> **Work required**
Return the lines of the listing below verbatim, starting with the line that contains "at (585, 1677)." and ending after the line that contains "ELECAUSTRO is located".

(Listing from a data source)
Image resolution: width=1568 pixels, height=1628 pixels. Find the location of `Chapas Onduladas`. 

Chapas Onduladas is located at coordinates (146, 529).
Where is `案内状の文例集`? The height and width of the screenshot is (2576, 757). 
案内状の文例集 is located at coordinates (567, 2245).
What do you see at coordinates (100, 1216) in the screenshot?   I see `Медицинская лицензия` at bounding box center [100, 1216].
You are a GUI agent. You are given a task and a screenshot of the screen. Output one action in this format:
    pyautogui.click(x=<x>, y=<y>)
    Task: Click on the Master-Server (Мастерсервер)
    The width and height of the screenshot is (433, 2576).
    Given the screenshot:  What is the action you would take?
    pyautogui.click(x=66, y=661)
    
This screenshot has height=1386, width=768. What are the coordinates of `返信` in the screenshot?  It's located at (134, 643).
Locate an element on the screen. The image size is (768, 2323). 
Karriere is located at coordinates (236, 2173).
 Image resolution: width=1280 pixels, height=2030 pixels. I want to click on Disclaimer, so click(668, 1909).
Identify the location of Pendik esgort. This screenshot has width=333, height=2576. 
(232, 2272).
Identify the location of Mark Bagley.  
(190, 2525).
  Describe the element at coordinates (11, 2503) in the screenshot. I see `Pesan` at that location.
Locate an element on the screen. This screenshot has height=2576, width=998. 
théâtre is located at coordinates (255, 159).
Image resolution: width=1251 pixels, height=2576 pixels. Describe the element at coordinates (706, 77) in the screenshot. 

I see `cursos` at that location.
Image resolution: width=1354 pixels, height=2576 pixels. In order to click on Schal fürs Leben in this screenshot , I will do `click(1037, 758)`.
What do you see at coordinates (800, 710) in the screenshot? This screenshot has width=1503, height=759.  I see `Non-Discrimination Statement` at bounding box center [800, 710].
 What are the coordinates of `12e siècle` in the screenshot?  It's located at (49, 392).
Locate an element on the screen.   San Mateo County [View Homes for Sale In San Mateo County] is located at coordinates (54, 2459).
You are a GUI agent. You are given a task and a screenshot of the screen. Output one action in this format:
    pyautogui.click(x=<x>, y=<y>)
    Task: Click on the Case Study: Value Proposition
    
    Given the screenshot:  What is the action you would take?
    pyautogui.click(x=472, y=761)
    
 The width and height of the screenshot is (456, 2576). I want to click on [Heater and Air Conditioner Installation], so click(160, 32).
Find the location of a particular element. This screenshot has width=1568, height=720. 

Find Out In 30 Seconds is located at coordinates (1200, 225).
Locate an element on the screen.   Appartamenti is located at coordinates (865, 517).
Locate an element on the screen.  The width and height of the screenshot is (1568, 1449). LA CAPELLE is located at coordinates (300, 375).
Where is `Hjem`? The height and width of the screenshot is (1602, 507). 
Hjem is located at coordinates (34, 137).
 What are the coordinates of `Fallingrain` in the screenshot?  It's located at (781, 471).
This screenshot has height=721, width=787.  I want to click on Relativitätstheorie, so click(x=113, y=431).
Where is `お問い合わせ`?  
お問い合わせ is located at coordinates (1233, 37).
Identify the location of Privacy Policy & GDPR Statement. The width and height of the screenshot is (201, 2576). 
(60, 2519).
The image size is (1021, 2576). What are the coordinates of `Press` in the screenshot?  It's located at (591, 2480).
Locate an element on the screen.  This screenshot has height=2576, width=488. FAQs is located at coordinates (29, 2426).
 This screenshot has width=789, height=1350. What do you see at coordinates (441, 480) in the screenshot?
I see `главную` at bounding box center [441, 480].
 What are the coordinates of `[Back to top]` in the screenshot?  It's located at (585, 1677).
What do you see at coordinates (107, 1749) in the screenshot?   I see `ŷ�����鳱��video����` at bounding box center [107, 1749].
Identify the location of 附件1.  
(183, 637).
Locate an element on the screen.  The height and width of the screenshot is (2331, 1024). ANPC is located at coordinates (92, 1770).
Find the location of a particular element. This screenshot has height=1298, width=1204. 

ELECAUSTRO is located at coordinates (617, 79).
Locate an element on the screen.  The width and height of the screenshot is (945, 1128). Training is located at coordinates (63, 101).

> **Exercise output**
 What are the coordinates of `[Back to top]` in the screenshot?  It's located at (585, 1677).
What do you see at coordinates (107, 1749) in the screenshot?   I see `ŷ�����鳱��video����` at bounding box center [107, 1749].
Identify the location of 附件1.  
(183, 637).
Locate an element on the screen.  The height and width of the screenshot is (2331, 1024). ANPC is located at coordinates (92, 1770).
Find the location of a particular element. This screenshot has height=1298, width=1204. 

ELECAUSTRO is located at coordinates (617, 79).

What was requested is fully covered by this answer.